## Recorded information
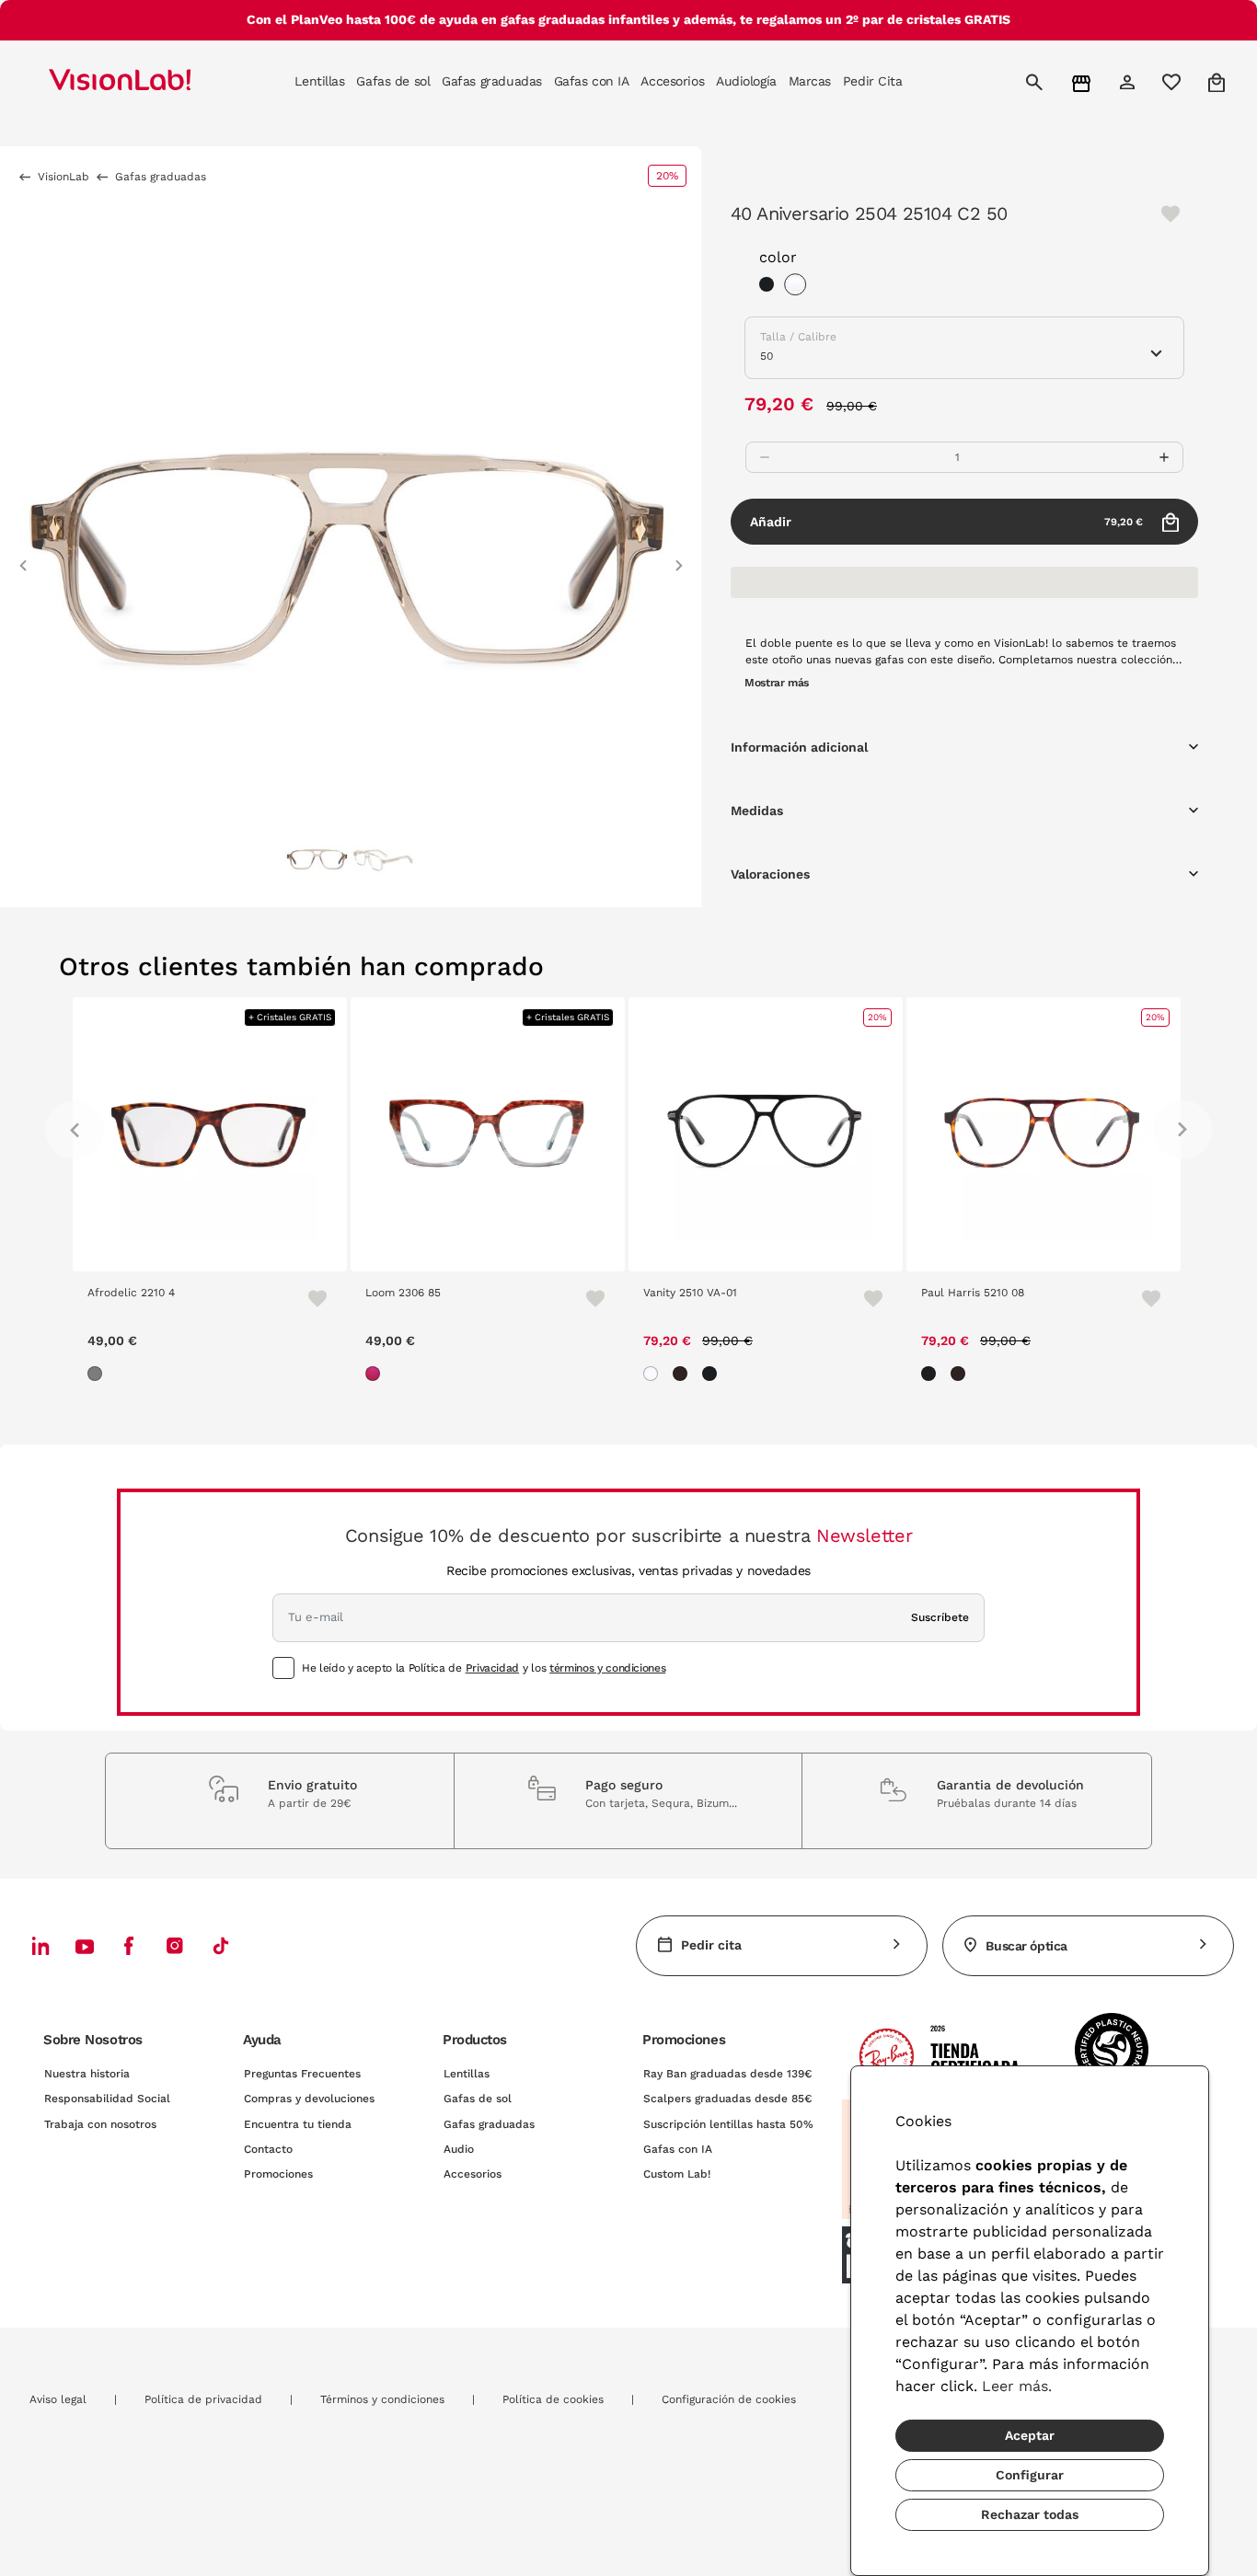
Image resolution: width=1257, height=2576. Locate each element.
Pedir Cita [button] (873, 81)
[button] (23, 557)
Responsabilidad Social (107, 2098)
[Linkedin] (40, 1945)
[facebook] (129, 1945)
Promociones (278, 2174)
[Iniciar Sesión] (1129, 82)
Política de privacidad (203, 2399)
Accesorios (473, 2174)
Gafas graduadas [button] (492, 81)
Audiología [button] (746, 81)
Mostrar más (776, 682)
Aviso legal (57, 2399)
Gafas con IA (677, 2149)
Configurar (1030, 2474)
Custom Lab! (676, 2174)
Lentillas (467, 2073)
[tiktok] (221, 1945)
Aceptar (1030, 2435)
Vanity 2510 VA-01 (690, 1292)
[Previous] (74, 1129)
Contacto (268, 2149)
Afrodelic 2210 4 (131, 1292)
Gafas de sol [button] (393, 81)
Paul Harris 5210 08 (972, 1292)
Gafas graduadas (489, 2124)
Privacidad (492, 1668)
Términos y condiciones (382, 2399)
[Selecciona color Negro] (771, 287)
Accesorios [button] (672, 81)
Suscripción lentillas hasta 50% (728, 2124)
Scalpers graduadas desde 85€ (727, 2098)
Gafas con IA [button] (591, 81)
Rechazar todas (1029, 2514)
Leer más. (1017, 2386)
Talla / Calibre (798, 336)
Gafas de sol (478, 2098)
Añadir (946, 521)
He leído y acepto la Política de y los (483, 1668)
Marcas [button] (810, 81)
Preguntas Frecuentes (302, 2073)
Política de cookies (553, 2399)
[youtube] (175, 1945)
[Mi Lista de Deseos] (1173, 82)
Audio (459, 2149)
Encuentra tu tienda (298, 2124)
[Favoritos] (309, 1298)
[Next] (1182, 1129)
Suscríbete (940, 1617)
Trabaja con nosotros (100, 2124)
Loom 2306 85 (403, 1292)
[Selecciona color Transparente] (800, 287)
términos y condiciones (607, 1668)
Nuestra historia (87, 2073)
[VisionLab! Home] (152, 81)
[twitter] (84, 1946)
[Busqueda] (1036, 82)
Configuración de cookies (729, 2399)
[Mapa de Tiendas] (1083, 82)
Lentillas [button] (319, 81)
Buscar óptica (1026, 1945)
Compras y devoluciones (309, 2098)
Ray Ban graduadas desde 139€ (727, 2073)
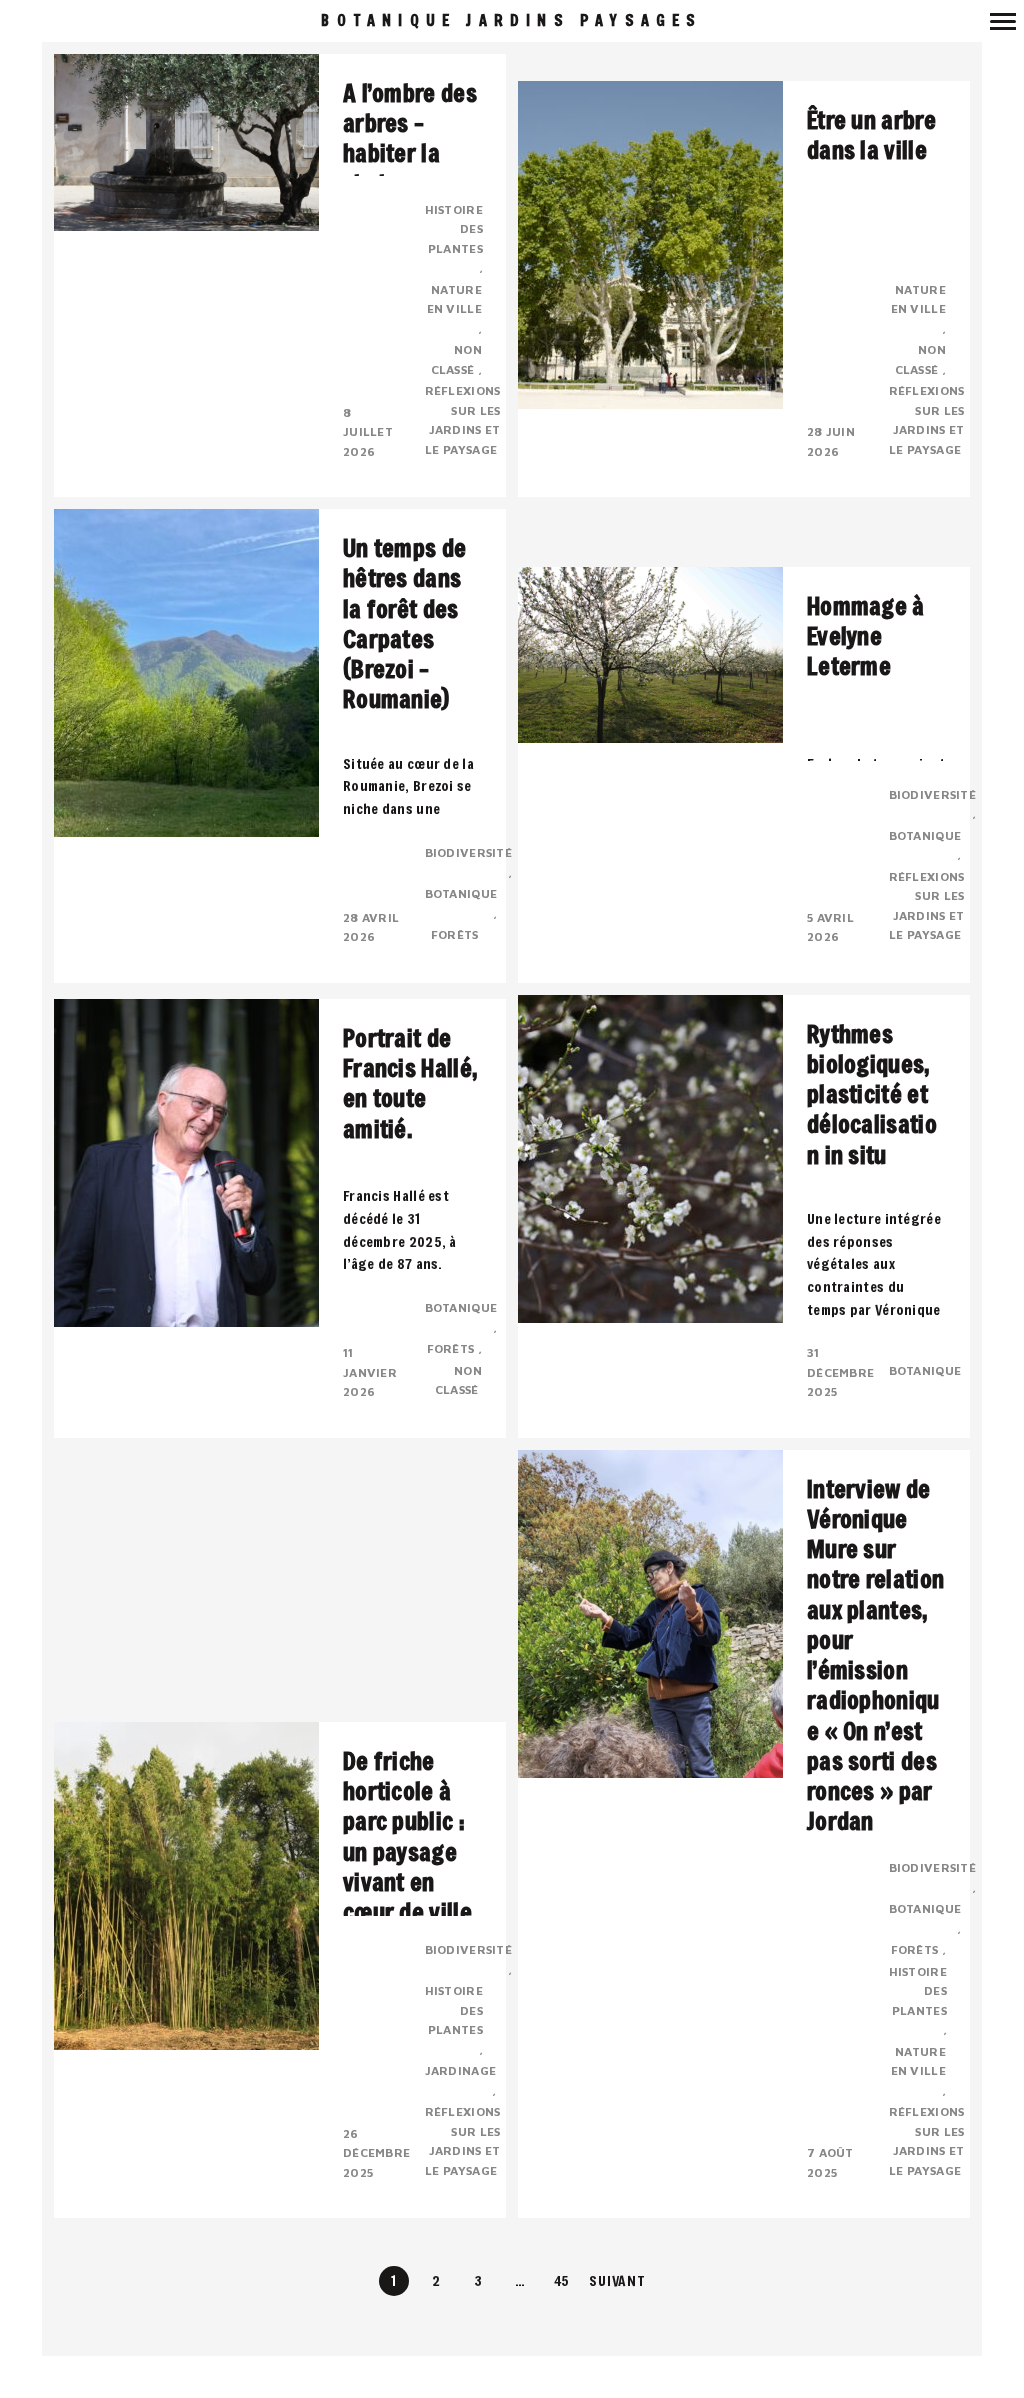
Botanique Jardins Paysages (511, 20)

## Action item
Repeat, word for word, the lines above between the line holding "Gafas graduadas [button] (492, 81)" and the line holding "Suscripción lentillas hasta 50% (728, 2124)", inclusive; omit everything else.

## Reply to the exercise
Gafas graduadas [button] (492, 81)
Audiología [button] (746, 81)
Mostrar más (776, 682)
Aviso legal (57, 2399)
Gafas con IA (677, 2149)
Configurar (1030, 2474)
Custom Lab! (676, 2174)
Lentillas (467, 2073)
[tiktok] (221, 1945)
Aceptar (1030, 2435)
Vanity 2510 VA-01 (690, 1292)
[Previous] (74, 1129)
Contacto (268, 2149)
Afrodelic 2210 4 (131, 1292)
Gafas de sol [button] (393, 81)
Paul Harris 5210 08 (972, 1292)
Gafas graduadas (489, 2124)
Privacidad (492, 1668)
Términos y condiciones (382, 2399)
[Selecciona color Negro] (771, 287)
Accesorios [button] (672, 81)
Suscripción lentillas hasta 50% (728, 2124)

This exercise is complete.